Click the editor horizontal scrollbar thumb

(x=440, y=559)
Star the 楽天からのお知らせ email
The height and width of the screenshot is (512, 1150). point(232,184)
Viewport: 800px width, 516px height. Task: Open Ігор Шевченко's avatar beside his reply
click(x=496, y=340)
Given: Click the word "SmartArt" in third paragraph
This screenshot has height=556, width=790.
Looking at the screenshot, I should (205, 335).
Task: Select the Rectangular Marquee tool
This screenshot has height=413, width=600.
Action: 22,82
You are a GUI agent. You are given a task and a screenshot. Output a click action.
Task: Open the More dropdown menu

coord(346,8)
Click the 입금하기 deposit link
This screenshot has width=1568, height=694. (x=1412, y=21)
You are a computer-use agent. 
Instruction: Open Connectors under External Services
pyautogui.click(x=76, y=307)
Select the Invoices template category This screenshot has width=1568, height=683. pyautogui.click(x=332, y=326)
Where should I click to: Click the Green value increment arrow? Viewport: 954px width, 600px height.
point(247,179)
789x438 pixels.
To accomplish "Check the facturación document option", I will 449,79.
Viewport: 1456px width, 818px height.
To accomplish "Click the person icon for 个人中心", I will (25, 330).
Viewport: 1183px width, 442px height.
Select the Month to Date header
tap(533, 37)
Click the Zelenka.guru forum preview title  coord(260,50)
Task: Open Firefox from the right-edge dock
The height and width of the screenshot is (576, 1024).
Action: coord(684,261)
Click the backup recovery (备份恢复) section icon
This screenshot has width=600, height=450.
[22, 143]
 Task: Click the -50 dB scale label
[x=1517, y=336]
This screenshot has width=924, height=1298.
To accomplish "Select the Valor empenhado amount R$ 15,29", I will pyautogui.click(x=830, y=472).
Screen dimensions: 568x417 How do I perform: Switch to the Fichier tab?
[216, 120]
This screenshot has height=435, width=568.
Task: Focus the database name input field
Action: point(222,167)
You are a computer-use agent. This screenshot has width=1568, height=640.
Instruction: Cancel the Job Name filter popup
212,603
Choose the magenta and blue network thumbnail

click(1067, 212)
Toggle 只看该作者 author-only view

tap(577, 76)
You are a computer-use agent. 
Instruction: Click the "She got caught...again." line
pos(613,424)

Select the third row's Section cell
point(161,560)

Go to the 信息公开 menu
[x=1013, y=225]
■ ■ ■
Copy out each entry once more, character for character.

Click the editor horizontal scrollbar thumb

(x=440, y=559)
Star the 楽天からのお知らせ email
The height and width of the screenshot is (512, 1150). point(232,184)
Viewport: 800px width, 516px height. Task: Open Ігор Шевченко's avatar beside his reply
click(x=496, y=340)
Given: Click the word "SmartArt" in third paragraph
This screenshot has height=556, width=790.
Looking at the screenshot, I should (205, 335).
Task: Select the Rectangular Marquee tool
This screenshot has height=413, width=600.
Action: 22,82
You are a GUI agent. You are given a task and a screenshot. Output a click action.
Task: Open the More dropdown menu

coord(346,8)
Click the 입금하기 deposit link
This screenshot has width=1568, height=694. (x=1412, y=21)
You are a computer-use agent. 
Instruction: Open Connectors under External Services
pyautogui.click(x=76, y=307)
Select the Invoices template category This screenshot has width=1568, height=683. pyautogui.click(x=332, y=326)
Where should I click to: Click the Green value increment arrow? Viewport: 954px width, 600px height.
point(247,179)
789x438 pixels.
To accomplish "Check the facturación document option", I will 449,79.
Viewport: 1456px width, 818px height.
To accomplish "Click the person icon for 个人中心", I will (25, 330).
Viewport: 1183px width, 442px height.
Select the Month to Date header
tap(533, 37)
Click the Zelenka.guru forum preview title  coord(260,50)
Task: Open Firefox from the right-edge dock
The height and width of the screenshot is (576, 1024).
Action: coord(684,261)
Click the backup recovery (备份恢复) section icon
This screenshot has width=600, height=450.
[22, 143]
 Task: Click the -50 dB scale label
[x=1517, y=336]
This screenshot has width=924, height=1298.
To accomplish "Select the Valor empenhado amount R$ 15,29", I will pyautogui.click(x=830, y=472).
Screen dimensions: 568x417 How do I perform: Switch to the Fichier tab?
[216, 120]
This screenshot has height=435, width=568.
Task: Focus the database name input field
Action: point(222,167)
You are a computer-use agent. This screenshot has width=1568, height=640.
Instruction: Cancel the Job Name filter popup
212,603
Choose the magenta and blue network thumbnail

click(1067, 212)
Toggle 只看该作者 author-only view

tap(577, 76)
You are a computer-use agent. 
Instruction: Click the "She got caught...again." line
pos(613,424)

Select the third row's Section cell
point(161,560)

Go to the 信息公开 menu
[x=1013, y=225]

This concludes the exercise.